Никамупа согласно кивал головой.
— Да ладно, — я хихикнул и продолжил излагать своё открытие. Гости запаслись терпением.
— Пространство, оно же вещество — способно быть лишь в состановлении. Что это значит? А то, что оно имеет в себе свойство некой текучести, дыхания, трепета… Назвать это свойство можно и всяко иначе, но смысл один: подвижность. Она — собственное свойство пространства, ничем не производимое извне. Точнее сказать, условие существования. Без текучести, дыхания, трепета, иного чего подобного, — пространства не существует. Пусть это будет аксиома. Поэтому пространство не может быть в состоянии. Оно исключительно в состановлении. Оно всегда становится, но никогда не останавливается. Остановка пространства означает его исчезновение. Своеобычным проявителем вечно становящегося пространства выступает пресловутое время. Оно — некая акциденция, что ли, эдакая окраска материи. Время накладывается на вещество. Без него ничего будто бы не ощущается…
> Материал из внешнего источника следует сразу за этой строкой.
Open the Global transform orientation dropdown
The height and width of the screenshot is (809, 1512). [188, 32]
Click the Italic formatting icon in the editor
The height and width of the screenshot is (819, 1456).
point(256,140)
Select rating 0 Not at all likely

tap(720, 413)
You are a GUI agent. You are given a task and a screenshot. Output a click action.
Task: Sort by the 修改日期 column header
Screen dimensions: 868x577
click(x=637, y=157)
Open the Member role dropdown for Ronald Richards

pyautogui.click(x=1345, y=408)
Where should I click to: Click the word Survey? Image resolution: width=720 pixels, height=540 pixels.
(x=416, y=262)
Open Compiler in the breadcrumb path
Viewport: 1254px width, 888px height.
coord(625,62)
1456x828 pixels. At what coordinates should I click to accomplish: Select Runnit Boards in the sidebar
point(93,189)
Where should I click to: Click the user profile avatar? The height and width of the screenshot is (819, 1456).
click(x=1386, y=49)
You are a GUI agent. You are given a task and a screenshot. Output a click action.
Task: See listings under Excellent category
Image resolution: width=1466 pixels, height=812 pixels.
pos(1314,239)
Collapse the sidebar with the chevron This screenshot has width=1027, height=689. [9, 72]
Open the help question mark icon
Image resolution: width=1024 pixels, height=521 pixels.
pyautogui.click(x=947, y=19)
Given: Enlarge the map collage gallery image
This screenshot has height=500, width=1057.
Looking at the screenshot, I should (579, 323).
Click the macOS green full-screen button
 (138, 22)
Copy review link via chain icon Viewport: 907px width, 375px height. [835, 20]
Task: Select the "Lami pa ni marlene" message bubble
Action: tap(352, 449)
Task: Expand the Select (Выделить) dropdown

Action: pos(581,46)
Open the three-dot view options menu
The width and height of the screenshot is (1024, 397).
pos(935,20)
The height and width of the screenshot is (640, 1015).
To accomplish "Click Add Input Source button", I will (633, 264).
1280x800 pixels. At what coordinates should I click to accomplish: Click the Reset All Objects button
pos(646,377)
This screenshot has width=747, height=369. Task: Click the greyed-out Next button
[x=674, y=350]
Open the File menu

Мой приятель не мог долго слушать. Он сказал:
— А как же с его пространственным значением? Оно же — четвёртое измерение?
Я взглянул на учёного человека. Тот улыбнулся, и я понял, что сие замечание моего приятеля не имеет нынче особой важности в учёных кругах, поскольку наука тоже ни на чём не останавливается. Всегда идёт вперёд. Ну, ещё вбок, а то и вверх-вниз.
— Ладно, — сказал я. — Пусть. Измерения. Я понимаю эти, так называемые измерения, размерности — чисто теоретически, то есть, к жизни не относящиеся. Мерить жизнь — чепуховое занятие. Её можно ощущать только в полноте. (Я вспомнил свой недавний взгляд, будто куда-то далеко, но и рядышком, да ещё внутрь себя, и всё это соседствовало с чем-то священным). Полнота не в насыщенности, она в богатстве. Немереном. В отличие от бедности нашего обычного восприятия, поддающегося оценке…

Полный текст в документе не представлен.